▶ [MATERIAL FOR THIS TASK]:

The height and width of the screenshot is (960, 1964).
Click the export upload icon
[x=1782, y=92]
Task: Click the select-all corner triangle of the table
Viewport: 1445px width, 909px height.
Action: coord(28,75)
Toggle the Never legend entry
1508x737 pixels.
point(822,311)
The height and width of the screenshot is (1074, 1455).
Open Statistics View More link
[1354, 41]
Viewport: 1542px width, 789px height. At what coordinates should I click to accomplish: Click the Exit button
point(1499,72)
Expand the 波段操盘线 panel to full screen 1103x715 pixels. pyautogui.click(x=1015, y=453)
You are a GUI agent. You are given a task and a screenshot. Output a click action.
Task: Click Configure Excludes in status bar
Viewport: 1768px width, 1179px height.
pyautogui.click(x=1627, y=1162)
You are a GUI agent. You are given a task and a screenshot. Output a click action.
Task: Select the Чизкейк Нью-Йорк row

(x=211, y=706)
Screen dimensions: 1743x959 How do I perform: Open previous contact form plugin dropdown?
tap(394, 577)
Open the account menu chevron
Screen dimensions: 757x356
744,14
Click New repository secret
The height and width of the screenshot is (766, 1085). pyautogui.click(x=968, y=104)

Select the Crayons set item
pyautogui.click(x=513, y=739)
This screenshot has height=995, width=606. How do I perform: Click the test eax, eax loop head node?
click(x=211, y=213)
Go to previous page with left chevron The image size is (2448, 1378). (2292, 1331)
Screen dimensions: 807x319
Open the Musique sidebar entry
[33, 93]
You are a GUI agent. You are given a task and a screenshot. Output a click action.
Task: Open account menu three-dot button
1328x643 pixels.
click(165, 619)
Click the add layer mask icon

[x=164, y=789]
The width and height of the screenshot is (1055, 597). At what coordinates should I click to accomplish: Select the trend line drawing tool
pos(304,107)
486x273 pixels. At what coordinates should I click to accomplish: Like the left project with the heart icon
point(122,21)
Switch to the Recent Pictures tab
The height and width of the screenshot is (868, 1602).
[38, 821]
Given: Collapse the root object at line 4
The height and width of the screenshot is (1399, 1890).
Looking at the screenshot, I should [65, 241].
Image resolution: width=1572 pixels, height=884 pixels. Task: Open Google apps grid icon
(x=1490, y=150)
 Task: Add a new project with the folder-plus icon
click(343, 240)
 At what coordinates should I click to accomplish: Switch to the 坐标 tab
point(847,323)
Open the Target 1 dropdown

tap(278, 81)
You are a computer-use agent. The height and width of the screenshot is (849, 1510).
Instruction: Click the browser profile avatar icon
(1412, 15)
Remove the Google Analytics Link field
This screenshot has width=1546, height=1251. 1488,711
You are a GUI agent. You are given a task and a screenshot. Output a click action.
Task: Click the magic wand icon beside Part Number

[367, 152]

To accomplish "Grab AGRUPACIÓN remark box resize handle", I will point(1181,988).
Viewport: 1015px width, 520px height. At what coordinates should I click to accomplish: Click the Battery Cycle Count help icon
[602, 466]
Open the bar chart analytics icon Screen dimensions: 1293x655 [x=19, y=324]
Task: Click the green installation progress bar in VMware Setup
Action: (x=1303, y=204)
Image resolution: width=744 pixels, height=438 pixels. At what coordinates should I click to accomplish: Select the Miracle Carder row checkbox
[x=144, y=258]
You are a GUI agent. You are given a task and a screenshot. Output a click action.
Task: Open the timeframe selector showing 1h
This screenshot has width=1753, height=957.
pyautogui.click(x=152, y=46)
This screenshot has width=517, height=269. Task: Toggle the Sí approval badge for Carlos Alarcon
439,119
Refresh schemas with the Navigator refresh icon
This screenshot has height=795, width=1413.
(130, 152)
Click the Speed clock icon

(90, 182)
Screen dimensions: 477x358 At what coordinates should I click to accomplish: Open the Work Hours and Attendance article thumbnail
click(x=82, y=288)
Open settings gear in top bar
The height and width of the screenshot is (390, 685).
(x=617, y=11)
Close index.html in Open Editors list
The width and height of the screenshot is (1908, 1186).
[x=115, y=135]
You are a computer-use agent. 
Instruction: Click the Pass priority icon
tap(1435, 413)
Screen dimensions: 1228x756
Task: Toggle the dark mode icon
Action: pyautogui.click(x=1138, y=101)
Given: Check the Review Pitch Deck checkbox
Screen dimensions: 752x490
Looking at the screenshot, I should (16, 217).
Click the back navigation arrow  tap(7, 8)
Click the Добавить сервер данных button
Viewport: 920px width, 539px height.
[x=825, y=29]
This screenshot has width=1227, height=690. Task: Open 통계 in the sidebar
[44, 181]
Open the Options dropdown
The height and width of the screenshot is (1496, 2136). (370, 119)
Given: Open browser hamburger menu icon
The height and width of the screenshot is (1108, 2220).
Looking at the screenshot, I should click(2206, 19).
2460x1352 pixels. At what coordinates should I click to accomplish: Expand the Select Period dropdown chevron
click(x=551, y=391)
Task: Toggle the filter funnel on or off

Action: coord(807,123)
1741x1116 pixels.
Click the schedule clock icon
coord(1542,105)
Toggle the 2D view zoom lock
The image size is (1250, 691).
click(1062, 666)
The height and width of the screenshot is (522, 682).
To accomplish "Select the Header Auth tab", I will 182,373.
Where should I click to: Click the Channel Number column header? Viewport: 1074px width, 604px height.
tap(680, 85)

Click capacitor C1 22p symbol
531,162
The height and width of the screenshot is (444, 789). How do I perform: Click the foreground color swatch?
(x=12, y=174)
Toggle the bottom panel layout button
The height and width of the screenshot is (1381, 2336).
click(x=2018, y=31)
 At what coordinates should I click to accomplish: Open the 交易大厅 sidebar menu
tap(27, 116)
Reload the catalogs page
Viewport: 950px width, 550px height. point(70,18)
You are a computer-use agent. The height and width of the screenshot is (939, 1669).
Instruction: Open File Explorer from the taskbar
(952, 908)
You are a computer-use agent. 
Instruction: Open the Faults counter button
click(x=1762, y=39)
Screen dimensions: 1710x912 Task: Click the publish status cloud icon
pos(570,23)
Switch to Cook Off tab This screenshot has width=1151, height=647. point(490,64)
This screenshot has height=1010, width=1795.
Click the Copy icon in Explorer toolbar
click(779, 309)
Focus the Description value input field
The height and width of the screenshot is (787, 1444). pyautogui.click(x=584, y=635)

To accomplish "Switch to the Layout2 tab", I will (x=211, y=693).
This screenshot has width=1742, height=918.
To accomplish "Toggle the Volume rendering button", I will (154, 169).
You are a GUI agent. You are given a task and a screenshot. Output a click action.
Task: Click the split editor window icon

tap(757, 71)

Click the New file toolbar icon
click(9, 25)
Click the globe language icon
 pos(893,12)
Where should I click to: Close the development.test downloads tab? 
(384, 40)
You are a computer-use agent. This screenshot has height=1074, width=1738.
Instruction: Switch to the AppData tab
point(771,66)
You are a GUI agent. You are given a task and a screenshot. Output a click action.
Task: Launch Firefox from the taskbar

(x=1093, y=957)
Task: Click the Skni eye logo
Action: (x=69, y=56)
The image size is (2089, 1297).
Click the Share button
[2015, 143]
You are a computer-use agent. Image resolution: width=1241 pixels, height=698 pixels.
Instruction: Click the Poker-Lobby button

▶ [DESCRIPTION OF THE TASK]:
Could you copy out every line in the listing where the word "will" appears?

▶ [RESULT OF THE TASK]:
To accomplish "Grab AGRUPACIÓN remark box resize handle", I will point(1181,988).
To accomplish "Select the Header Auth tab", I will 182,373.
To accomplish "Switch to the Layout2 tab", I will (x=211, y=693).
To accomplish "Toggle the Volume rendering button", I will (154, 169).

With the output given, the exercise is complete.